Some records:

* * *

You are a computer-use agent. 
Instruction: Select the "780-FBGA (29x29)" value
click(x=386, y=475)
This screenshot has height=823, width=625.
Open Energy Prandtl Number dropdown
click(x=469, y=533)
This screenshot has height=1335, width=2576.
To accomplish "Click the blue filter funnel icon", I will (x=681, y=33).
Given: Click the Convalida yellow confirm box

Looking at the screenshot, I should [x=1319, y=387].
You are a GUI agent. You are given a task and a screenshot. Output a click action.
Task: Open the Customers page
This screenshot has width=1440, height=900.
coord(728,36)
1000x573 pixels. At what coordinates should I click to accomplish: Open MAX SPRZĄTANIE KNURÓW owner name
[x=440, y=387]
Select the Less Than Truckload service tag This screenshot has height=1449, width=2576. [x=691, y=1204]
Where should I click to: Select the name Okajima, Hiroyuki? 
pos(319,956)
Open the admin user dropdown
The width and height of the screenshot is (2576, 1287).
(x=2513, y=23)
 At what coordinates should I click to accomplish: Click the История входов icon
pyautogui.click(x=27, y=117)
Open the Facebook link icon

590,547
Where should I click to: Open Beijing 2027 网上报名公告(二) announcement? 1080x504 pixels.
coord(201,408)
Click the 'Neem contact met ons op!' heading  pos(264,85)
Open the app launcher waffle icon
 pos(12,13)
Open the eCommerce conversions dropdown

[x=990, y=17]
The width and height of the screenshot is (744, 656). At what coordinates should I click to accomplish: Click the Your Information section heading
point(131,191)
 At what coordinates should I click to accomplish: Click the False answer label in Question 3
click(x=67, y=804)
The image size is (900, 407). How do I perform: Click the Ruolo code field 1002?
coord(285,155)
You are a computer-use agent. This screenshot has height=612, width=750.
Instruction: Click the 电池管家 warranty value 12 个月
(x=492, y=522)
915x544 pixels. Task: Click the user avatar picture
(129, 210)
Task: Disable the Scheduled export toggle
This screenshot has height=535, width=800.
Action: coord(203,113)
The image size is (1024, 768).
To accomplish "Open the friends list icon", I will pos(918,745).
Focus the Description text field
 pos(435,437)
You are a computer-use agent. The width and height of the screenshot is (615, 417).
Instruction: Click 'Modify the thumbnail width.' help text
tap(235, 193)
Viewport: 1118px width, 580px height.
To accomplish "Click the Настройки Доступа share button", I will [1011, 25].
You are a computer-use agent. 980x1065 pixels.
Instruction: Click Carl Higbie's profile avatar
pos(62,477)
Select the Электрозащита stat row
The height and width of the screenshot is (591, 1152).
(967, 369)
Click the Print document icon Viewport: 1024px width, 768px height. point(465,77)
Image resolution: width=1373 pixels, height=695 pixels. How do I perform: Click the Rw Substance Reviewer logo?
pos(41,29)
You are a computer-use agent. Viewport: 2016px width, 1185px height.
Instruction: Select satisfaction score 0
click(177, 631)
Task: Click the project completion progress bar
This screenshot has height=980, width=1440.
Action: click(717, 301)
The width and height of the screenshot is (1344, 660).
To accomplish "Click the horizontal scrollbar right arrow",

* * *

Task instructions =
Give again the lines of the records from the line with "Task: Click the project" through the end of the records, requests included, adding 68 to every number in the click coordinates given as answers.

Full answer =
Task: Click the project completion progress bar
This screenshot has height=980, width=1440.
Action: click(785, 369)
The width and height of the screenshot is (1344, 660).
To accomplish "Click the horizontal scrollbar right arrow",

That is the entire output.